6Avant que le néolibéralisme ne prenne un tel essor débridé, la société coréenne était sous l’influence des retombées d’une démocratisation tourmentée. Les années 1980 se sont gravées dans la mémoire collective des Coréens comme la période de l’expression de l’aspiration à la démocratie dans tous les secteurs de la société, culminant en 1987 lorsque le gouvernement a cédé finalement aux diverses revendications (y compris le suffrage universel direct pour l’élection présidentielle) de la société civile qui s’est insurgée violemment contre le gouvernement pendant quelques mois. Comme nous l’avons déjà analysé dans un autre travail, le régime du cœur animant les militants universitaires qui ont joué le rôle principal dans les mouvements sociaux de cette époque, se caractérise par ce qui est appelé l’« authenticité » [8].

7Cette éthique tire son origine de la pensée du XVIIIe siècle, notamment celle de Rousseau et de Herder, en mettant l’accent sur la capacité morale innée de l’homme à distinguer le vrai du faux par le simple dialogue avec sa voix intérieure au lieu d’obéir aveuglément aux normes imposées par la communauté. Elle s’est cristallisée conceptuellement dans la philosophie existentialiste, de Kierkegaard à Sartre et Camus, en passant par Heidegger, en tant que telos de l’être-là (Dasein) fatalement jeté dans le monde et existentiellement prêt à l’attente de sa mort [9]. Or, dans les années 1960, cette éthique en est arrivée à se conjuguer au politique sous la forme de « politique de l’authenticité » [10]. Par exemple, la « New Left » américaine réunit la poursuite individuelle du soi authentique et la volonté collective pour une meilleure société, ces deux projets n’étant pas différents en réalité, dans la mesure où afin de vivre en tant qu’être authentique, il faut que la société soit non répressive et non discriminatoire. Ainsi l’éthique et le politique se sont croisés dans l’authenticité, entendue comme régime du cœur pour ceux qui voulaient changer de monde [11].
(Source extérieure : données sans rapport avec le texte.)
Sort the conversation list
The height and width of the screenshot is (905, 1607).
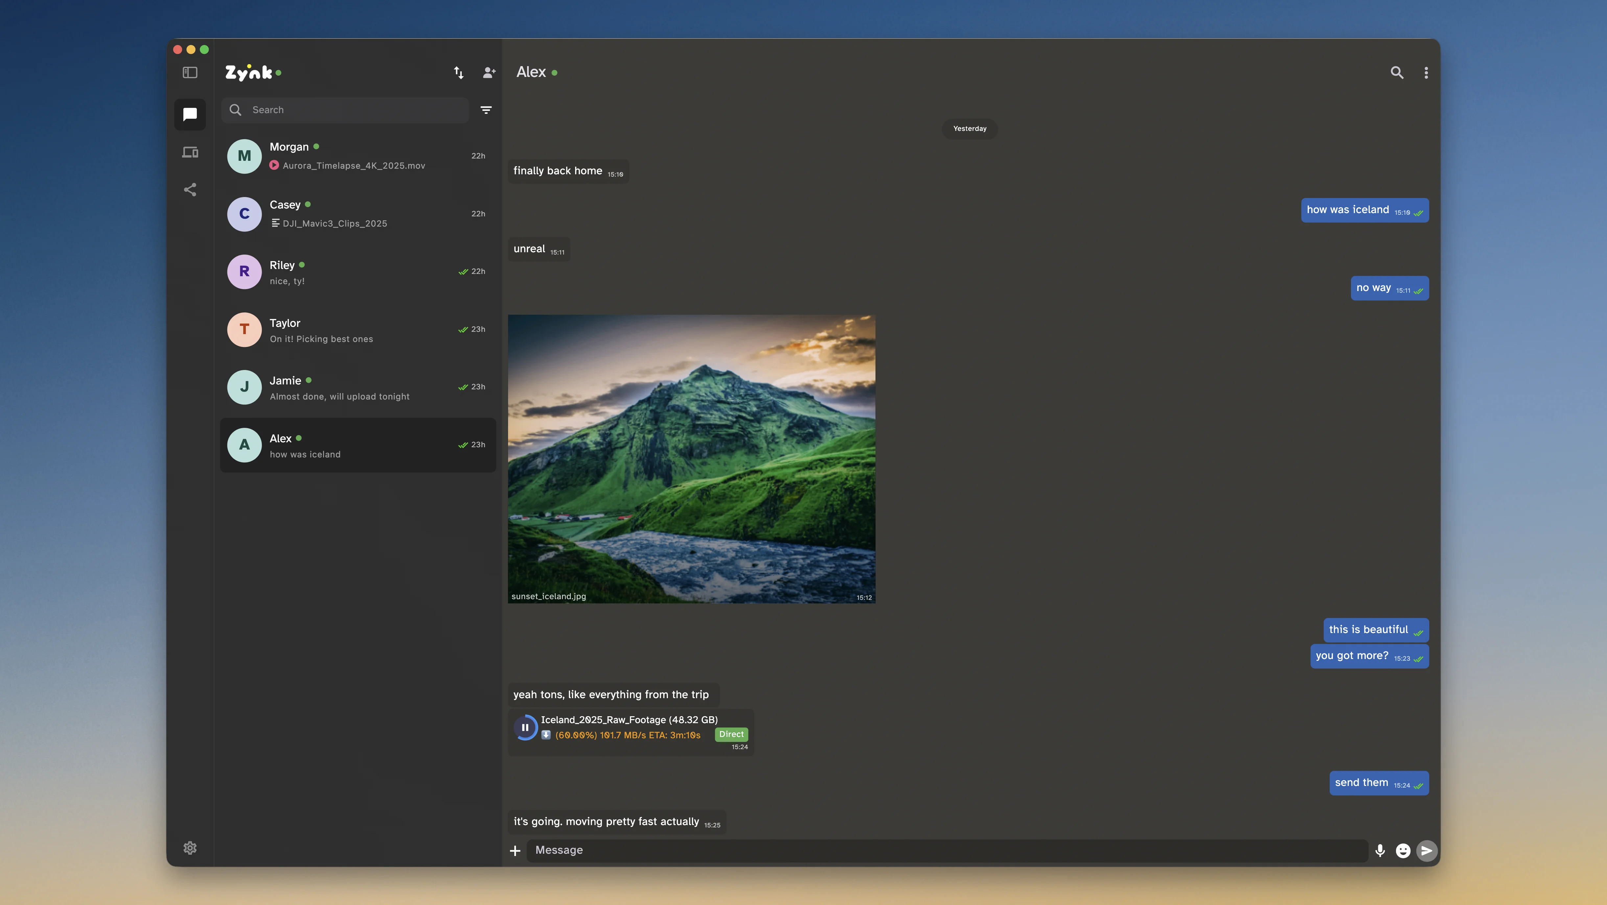[x=459, y=72]
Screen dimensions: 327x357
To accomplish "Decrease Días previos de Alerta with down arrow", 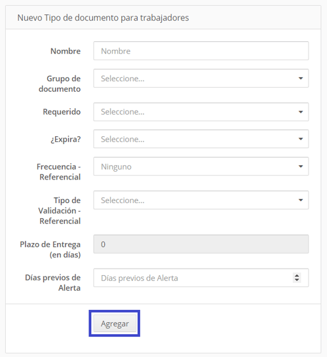I will 297,280.
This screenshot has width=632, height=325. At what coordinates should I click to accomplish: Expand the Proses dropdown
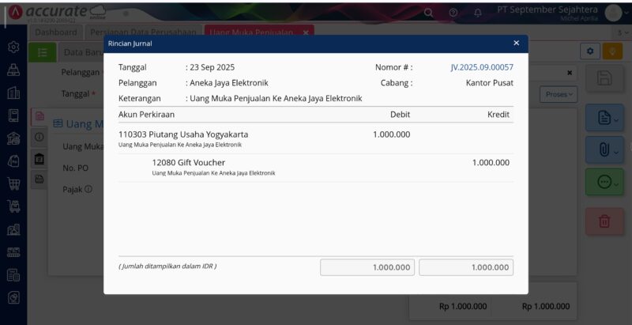click(x=558, y=93)
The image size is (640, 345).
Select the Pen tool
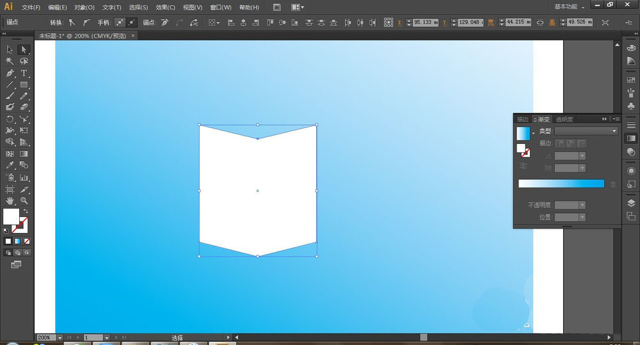[10, 73]

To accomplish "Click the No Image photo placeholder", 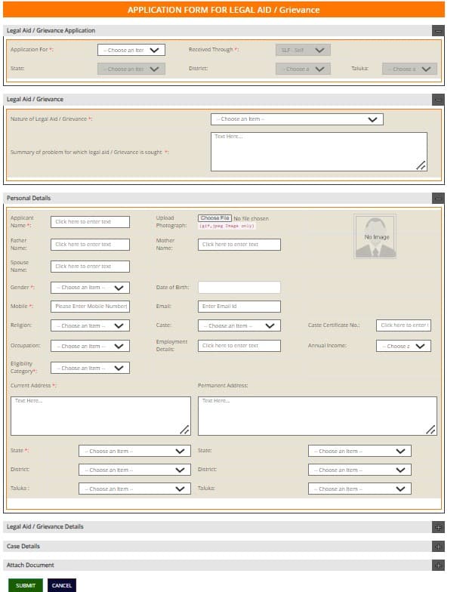I will click(x=375, y=236).
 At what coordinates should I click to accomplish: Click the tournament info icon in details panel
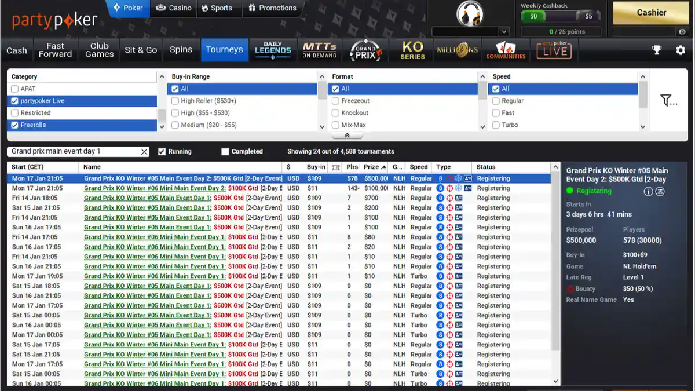(648, 191)
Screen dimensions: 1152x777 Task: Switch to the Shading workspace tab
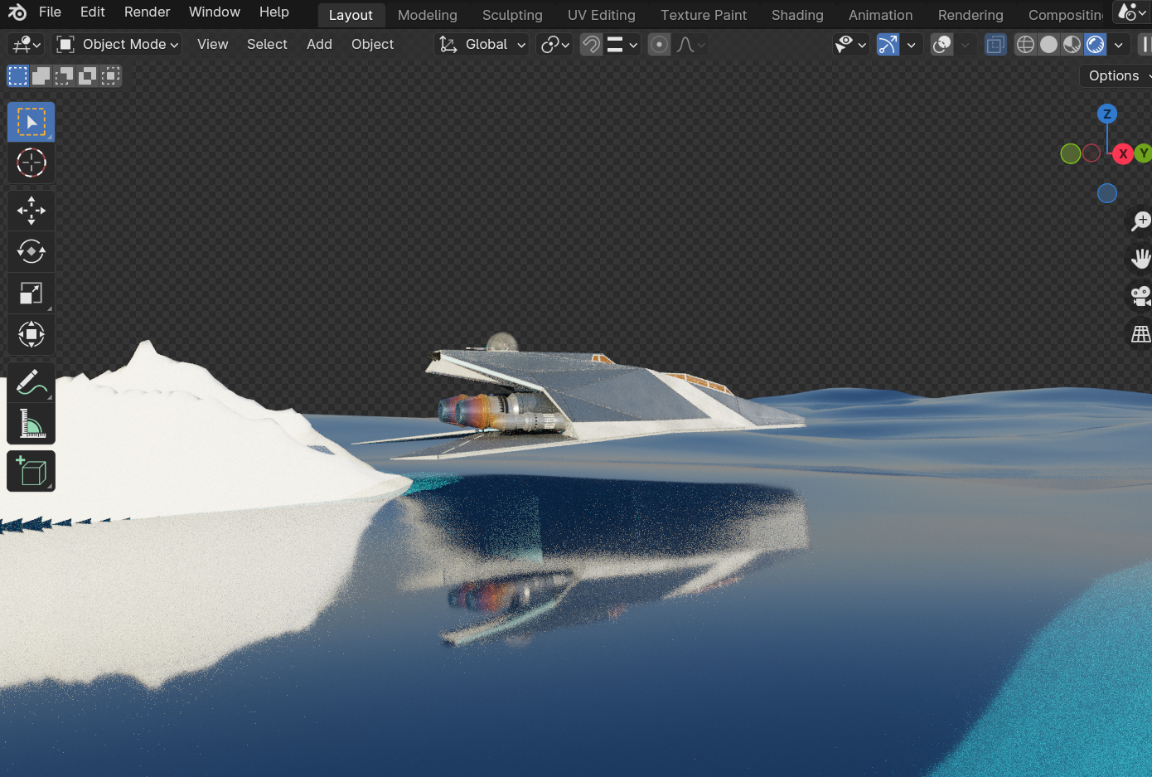(796, 15)
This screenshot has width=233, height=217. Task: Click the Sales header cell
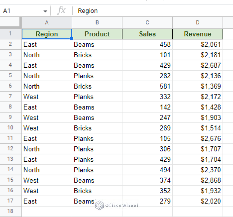(x=147, y=34)
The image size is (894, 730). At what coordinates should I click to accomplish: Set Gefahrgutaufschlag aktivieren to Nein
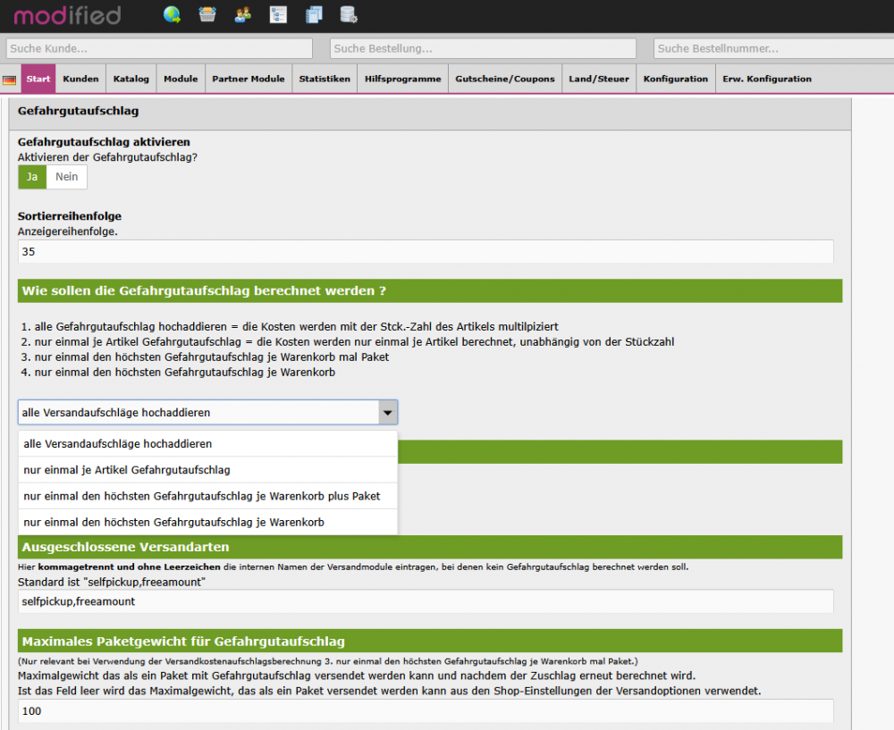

8Quant à la société coréenne, c’est pendant les années 1980 et jusqu’au début des années 1990 que l’authenticité éthico-politique régnait en qualité de régime du cœur, formant une solide structure morale qui donnait un sens à la vie et à la mort auprès de ceux qui le cherchaient. Beaucoup de jeunes étudiants, ouvriers, citoyens s’insurgeant contre le pouvoir, ont été emprisonnés, torturés, assassinés, voire même se sont immolés par le feu. Ces victimes ont été sacrifiées sur l’autel de la démocratie. Selon les règles de conduite de l’authenticité, la vie vouée au sacrifice pour une cause est plus honorable que la survie dans un monde ignoble, et la vie politique (bios) prime sur la vie biologique (zoè). Le sujet de l’authenticité s’avère ainsi être le protestataire. Son moi s’intériorise par l’autoréflexion éthique, mais il est en même temps toujours prêt à s’engager dans le monde extérieur, qui lui apparaît comme la sphère publique (Habermas). Voici sa logique de fonctionnement. C’est précisément ce régime du cœur qui s’est écroulé avec l’importation des idées néolibérales. Celle-ci a entraîné une reconfiguration drastique de tous les domaines de société, produisant une série de phénomènes typiques, tels que la fragilisation du marché du travail, l’augmentation incontrôlable des emplois temporaires, la hausse du taux de chômage et des licenciements, la bipolarisation des classes sociales, le rétrécissement important de la classe moyenne, la croissance considérable du nombre de suicides, etc.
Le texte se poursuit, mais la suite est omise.